Now, the administration is working to finalize its tax guidance after a comment window closed Monday. The more relaxed rules that DOE advocated for, according to the three people granted anonymity, would make it easier to produce hydrogen with tax breaks in the U.S.
Environmentalists say strict rules that consider additionality are critical to ensure hydrogen is a low-carbon climate solution. The administration had received more than 29,000 comments on the proposal as of Wednesday.
Treasury did not respond to requests for comment for this story.
“Treasury’s proposed rules reflect months of interagency policy work and advice, including from the Department of Energy, to ensure that the United States can unlock significant opportunities for domestic hydrogen,” DOE said in a statement in response to questions for this story.
DOE did not directly address whether it is seeking changes to the hydrogen tax guidance.
The department has tasked the EFI Foundation, a think tank run by former Obama administration Energy Secretary Ernest Moniz, with developing a program to ensure the clean hydrogen that is produced by the hubs is actually purchased on the market, also known as “offtake.”

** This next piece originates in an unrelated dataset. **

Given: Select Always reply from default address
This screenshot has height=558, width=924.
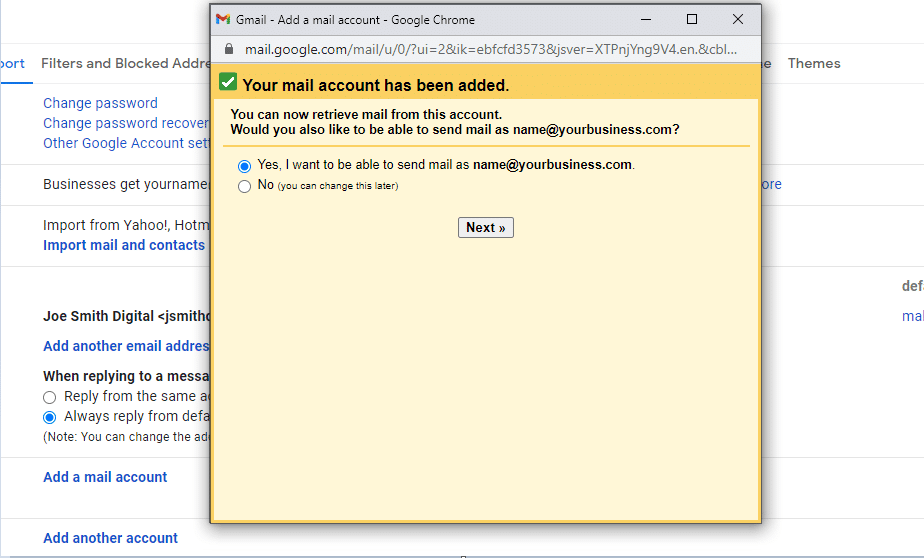Looking at the screenshot, I should tap(49, 417).
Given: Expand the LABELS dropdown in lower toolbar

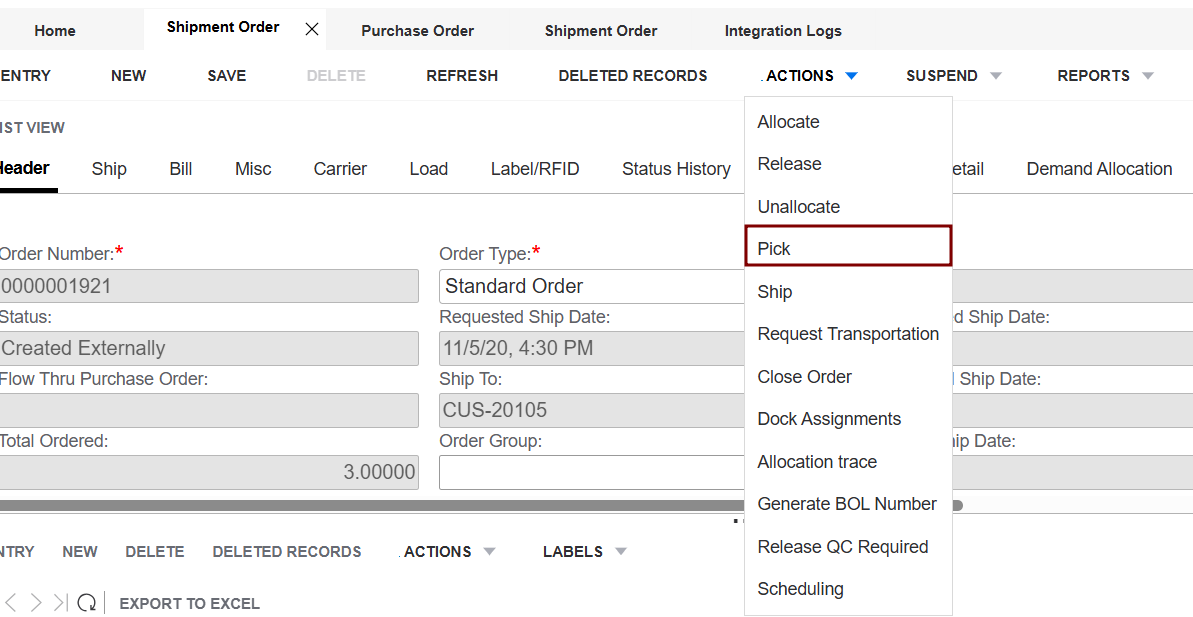Looking at the screenshot, I should (x=620, y=552).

David Crane, DOE undersecretary for infrastructure, recently downplayed the influence of the department’s stance on proposed clean hydrogen tax credit guidance, considering it’s coming from Treasury.
“I’m told when a rule goes from draft to final, what the DOE thinks doesn’t matter anymore,” he told reporters last week. “I’m just out there working with hubs and working on offtake and things like that.”
A person familiar with DOE’s hydrogen position said the department is opposed to hourly matching rules, which require hydrogen to be made in the same hour as clean electricity is generated starting in 2028.
“If the goal is to launch a hydrogen economy as quickly as possible, hourly matching will inhibit that,” said the person.
Another person who was granted anonymity said DOE has pushed for grandfathering, which would allow some of the first hydrogen projects to not have to meet stricter tax rules to receive subsidies.